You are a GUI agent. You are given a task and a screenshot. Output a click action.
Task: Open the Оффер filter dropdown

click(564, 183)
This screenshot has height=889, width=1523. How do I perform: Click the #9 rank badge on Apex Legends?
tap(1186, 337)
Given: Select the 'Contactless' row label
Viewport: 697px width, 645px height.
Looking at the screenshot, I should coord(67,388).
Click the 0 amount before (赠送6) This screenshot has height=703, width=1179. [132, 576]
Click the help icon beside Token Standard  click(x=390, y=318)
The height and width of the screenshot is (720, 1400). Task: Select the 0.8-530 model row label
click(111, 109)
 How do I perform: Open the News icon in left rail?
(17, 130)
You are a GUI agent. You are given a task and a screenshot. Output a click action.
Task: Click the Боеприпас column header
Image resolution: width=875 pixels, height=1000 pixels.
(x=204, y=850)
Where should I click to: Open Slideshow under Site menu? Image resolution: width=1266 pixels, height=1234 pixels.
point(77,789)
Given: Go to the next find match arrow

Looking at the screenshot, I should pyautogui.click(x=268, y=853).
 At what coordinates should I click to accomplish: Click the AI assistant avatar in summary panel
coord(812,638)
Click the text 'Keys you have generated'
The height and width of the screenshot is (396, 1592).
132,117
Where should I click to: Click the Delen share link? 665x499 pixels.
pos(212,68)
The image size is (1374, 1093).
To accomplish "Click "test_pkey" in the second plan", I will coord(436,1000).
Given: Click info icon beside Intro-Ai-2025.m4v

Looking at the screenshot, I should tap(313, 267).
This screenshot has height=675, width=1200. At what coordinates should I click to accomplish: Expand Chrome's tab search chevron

▶ PROBLEM REQUIREMENTS: Please give every entry again, precisely as it appears.

▶ RESPONSE AREA:
You are a GUI agent. You are given a task and a screenshot. Output a click action.
Task: Open the Оффер filter dropdown

click(564, 183)
This screenshot has height=889, width=1523. How do I perform: Click the #9 rank badge on Apex Legends?
tap(1186, 337)
Given: Select the 'Contactless' row label
Viewport: 697px width, 645px height.
Looking at the screenshot, I should coord(67,388).
Click the 0 amount before (赠送6) This screenshot has height=703, width=1179. [132, 576]
Click the help icon beside Token Standard  click(x=390, y=318)
The height and width of the screenshot is (720, 1400). Task: Select the 0.8-530 model row label
click(111, 109)
 How do I perform: Open the News icon in left rail?
(17, 130)
You are a GUI agent. You are given a task and a screenshot. Output a click action.
Task: Click the Боеприпас column header
Image resolution: width=875 pixels, height=1000 pixels.
(x=204, y=850)
Where should I click to: Open Slideshow under Site menu? Image resolution: width=1266 pixels, height=1234 pixels.
point(77,789)
Given: Go to the next find match arrow

Looking at the screenshot, I should pyautogui.click(x=268, y=853).
 At what coordinates should I click to accomplish: Click the AI assistant avatar in summary panel
coord(812,638)
Click the text 'Keys you have generated'
The height and width of the screenshot is (396, 1592).
132,117
Where should I click to: Click the Delen share link? 665x499 pixels.
pos(212,68)
The image size is (1374, 1093).
To accomplish "Click "test_pkey" in the second plan", I will coord(436,1000).
Given: Click info icon beside Intro-Ai-2025.m4v

Looking at the screenshot, I should tap(313, 267).
This screenshot has height=675, width=1200. At what coordinates should I click to accomplish: Expand Chrome's tab search chevron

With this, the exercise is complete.